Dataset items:
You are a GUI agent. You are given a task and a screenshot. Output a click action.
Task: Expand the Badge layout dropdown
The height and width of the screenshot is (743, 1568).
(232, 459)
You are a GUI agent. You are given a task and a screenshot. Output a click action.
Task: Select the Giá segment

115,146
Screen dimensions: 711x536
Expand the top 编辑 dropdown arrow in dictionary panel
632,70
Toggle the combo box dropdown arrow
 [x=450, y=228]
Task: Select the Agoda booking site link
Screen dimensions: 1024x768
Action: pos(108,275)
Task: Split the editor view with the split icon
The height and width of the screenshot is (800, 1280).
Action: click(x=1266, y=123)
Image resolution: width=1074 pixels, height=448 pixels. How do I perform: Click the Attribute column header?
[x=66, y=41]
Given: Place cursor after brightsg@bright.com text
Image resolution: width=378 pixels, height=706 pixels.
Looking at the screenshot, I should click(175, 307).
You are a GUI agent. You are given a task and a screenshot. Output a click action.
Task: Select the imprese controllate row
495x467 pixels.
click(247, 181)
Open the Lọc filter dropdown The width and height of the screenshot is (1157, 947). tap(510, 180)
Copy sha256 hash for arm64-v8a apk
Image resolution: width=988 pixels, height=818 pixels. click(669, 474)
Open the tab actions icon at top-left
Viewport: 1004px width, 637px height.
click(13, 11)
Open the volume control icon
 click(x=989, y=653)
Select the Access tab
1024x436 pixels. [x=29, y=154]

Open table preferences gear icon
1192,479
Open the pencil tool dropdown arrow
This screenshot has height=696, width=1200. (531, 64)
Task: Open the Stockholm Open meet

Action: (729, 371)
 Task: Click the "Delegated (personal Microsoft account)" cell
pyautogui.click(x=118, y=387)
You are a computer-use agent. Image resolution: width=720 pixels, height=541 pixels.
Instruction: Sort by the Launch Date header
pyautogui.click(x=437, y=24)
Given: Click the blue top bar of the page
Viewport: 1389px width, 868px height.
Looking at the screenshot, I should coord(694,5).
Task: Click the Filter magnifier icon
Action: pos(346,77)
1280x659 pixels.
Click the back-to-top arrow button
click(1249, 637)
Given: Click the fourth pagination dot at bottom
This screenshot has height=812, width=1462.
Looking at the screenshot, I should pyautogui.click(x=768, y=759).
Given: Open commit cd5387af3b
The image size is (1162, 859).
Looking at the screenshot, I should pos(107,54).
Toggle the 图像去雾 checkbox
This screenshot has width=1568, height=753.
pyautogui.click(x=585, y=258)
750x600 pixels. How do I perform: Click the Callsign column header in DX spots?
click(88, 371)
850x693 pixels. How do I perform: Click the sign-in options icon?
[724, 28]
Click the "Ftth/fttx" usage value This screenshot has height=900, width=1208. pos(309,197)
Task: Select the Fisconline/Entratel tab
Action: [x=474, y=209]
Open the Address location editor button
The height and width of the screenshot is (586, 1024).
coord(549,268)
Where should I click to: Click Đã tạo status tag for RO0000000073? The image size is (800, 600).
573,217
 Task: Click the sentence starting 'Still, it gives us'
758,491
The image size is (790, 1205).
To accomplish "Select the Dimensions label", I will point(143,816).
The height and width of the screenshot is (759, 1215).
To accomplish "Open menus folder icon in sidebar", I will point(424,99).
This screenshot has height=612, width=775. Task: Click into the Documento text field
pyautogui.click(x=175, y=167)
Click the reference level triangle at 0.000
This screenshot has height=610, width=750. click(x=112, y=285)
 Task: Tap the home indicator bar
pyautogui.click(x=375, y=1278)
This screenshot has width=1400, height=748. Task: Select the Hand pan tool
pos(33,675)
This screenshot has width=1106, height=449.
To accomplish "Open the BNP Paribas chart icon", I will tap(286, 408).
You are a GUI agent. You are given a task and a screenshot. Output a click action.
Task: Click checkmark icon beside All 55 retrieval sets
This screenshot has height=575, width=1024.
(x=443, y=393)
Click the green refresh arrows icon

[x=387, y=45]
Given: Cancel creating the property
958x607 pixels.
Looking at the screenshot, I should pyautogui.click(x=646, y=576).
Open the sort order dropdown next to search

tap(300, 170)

» **THE PROBLEM**: In the records, locate each line holding the string "will" and copy it.

» **FINISHED EXERCISE**:
To accomplish "Select the Dimensions label", I will point(143,816).
To accomplish "Open menus folder icon in sidebar", I will point(424,99).
To accomplish "Open the BNP Paribas chart icon", I will tap(286, 408).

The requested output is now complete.